Chapitre 29
Elle ne savait plus très bien depuis combien de temps elle était assisse là toute seule, mais elle avait l'impression d'être figée dans une spirale qu'elle était incapable d'arrêter. Tout ce qu'elle savait c'est qu'il était tard et qu'elle avait froid. Le réfectoire était vide et elle demeurait là avec la sensation d'être bloquée et harassée.
- Bella, tu devrais rejoindre ta chambre et te reposer un peu, lança Théodora très doucement.
Bella inspira imperceptiblement en posant ses mains sur la tasse de thé qui semblait aussi froide que l'était ses pensées.
- Est-ce que ça va ? Demanda-t-elle en s'installant à ses côtés.
Elle posa une main hésitante dans son dos pour le caresser doucement. Un geste réconfortant mais qui hélas ne suffisait pas pour apaiser le mal qui la rongeait.
- Pourquoi fais-tu ça pour moi ? Demanda Bella se relevant la tête. Pourquoi te donner autant de mal pour moi ?
- Parce que tu le mérites, répondit-elle avec émotion. Ta cécité n'a jamais été irréversible et je veux t'aider Bella.
- Tu ne sais pas si...
- Non tu as raison, la coupa-t-elle en lui prenant la main. Je ne sais pas si ça va marcher mais je sais que ce chirurgien a obtenu des résultats qui me donnent espoir pour toi.

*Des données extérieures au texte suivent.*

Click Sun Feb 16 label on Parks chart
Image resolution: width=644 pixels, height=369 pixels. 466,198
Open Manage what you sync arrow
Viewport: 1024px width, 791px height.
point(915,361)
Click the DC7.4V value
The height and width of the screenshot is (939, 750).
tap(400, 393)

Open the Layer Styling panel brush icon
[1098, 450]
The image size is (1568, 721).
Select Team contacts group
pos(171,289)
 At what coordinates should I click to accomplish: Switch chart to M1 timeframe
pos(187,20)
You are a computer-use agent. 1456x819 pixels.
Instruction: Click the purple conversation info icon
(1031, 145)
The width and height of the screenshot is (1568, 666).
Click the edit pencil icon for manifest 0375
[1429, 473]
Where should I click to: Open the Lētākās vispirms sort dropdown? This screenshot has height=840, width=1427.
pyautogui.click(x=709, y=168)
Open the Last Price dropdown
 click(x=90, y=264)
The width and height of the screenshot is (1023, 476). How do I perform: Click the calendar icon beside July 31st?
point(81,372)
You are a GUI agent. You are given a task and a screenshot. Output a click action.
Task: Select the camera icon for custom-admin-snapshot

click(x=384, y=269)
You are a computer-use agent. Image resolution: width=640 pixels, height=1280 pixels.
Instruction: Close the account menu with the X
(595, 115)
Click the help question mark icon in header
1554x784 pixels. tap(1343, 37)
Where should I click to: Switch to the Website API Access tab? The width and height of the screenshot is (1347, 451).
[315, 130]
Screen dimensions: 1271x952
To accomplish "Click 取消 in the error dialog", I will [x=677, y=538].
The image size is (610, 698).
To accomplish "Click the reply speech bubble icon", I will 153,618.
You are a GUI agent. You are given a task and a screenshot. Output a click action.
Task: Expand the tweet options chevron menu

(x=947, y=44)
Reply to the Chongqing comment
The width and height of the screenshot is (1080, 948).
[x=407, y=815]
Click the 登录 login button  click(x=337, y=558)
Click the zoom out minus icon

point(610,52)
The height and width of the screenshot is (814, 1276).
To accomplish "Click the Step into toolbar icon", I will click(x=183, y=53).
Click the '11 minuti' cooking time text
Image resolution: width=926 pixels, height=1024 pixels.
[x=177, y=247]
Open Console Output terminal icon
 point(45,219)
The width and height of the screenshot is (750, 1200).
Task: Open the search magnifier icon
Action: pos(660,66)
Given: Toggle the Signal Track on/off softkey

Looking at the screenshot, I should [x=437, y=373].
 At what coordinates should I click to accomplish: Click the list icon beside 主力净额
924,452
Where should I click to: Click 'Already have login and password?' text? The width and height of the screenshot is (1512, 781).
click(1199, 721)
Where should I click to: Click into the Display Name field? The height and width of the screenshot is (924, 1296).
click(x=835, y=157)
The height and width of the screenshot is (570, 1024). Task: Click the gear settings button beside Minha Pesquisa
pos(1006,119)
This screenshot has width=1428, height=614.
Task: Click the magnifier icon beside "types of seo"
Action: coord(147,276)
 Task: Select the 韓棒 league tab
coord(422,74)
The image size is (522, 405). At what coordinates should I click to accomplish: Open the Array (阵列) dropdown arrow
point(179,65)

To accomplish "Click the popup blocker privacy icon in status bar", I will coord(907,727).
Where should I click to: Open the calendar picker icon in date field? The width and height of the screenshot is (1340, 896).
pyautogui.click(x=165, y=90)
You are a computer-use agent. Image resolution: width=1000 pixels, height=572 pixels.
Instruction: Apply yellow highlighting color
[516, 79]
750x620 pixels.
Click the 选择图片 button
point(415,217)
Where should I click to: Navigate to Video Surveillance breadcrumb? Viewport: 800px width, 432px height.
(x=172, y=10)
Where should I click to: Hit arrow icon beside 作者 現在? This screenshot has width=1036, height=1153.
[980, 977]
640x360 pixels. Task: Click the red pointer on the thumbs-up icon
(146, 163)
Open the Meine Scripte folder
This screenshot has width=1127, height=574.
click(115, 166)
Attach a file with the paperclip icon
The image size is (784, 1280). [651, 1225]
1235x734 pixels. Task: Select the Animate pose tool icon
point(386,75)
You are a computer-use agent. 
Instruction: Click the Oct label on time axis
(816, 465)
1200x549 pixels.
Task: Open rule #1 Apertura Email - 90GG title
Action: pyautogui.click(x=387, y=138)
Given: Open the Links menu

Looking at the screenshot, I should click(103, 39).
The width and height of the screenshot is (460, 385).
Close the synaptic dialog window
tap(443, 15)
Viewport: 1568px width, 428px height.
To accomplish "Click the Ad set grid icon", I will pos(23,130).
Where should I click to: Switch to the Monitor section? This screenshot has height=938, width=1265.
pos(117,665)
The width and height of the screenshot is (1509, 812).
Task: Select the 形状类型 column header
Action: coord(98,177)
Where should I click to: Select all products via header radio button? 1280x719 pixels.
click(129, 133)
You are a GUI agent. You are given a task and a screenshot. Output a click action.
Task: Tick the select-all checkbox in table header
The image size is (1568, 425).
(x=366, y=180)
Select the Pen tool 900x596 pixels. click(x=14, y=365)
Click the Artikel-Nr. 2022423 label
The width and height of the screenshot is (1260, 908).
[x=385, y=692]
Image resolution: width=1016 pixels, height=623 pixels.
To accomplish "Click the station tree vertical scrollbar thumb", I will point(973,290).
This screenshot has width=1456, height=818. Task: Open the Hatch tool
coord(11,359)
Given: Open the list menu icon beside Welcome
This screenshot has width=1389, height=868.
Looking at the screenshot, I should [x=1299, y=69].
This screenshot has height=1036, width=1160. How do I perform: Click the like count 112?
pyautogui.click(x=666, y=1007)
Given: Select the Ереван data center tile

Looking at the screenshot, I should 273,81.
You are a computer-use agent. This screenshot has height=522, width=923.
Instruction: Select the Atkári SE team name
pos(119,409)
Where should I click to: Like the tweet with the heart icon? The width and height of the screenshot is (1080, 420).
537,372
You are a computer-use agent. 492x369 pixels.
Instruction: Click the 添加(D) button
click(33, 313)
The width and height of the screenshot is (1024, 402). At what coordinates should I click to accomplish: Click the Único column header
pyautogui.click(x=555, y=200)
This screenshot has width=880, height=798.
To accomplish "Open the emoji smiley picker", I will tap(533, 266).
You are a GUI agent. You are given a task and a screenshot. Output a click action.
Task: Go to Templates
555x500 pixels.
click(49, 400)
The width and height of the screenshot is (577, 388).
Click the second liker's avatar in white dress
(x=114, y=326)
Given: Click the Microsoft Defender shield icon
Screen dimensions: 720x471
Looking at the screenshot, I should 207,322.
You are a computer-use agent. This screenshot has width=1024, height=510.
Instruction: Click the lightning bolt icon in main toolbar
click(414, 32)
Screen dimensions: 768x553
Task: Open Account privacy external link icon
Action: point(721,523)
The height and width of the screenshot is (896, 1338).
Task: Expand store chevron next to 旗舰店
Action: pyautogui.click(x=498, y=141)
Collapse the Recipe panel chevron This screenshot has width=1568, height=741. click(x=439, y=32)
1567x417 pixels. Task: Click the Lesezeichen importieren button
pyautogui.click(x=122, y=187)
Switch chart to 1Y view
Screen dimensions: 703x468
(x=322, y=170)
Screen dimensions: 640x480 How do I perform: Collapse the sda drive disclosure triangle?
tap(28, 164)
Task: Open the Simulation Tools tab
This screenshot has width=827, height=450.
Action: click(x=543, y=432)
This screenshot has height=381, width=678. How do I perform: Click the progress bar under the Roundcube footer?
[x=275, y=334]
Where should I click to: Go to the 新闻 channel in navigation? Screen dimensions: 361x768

Cette opération, à supposer qu'elle fonctionne changerait le cours de sa vie à jamais. Seulement la peur de revivre ce cauchemar terrifiant et douloureux la poussait à s'y refuser. Une larme solitaire sillonna sa joue et elle ferma les yeux en peinant à déglutir.
- Je sais à quel point tu as souffert Bella, et tu ne mérites pas de souffrir, poursuivit Isadora. Seulement cette fois-ci c'est différent. Tu pourrais revoir à nouveau et je veux y croire.
- Tu sais ce que ça implique, murmura Bella tristement en ouvrant les yeux. Je ne pourrais pas subir une nouvelle intervention en sachant pertinemment qu'il y a des risques d'échecs.
Bella céda aux larmes et au chagrin qu'elle essayait en vain de refouler depuis des heures.
- On va m'ouvrir encore une fois le cerveau, dit-elle en sanglotant. Je vais perdre mes cheveux à cet endroit, ajouta-t-elle en larmes tout en touchant la zone précise et qui portait déjà une cicatrice. Je ne suis pas certaine de pouvoir le supporter.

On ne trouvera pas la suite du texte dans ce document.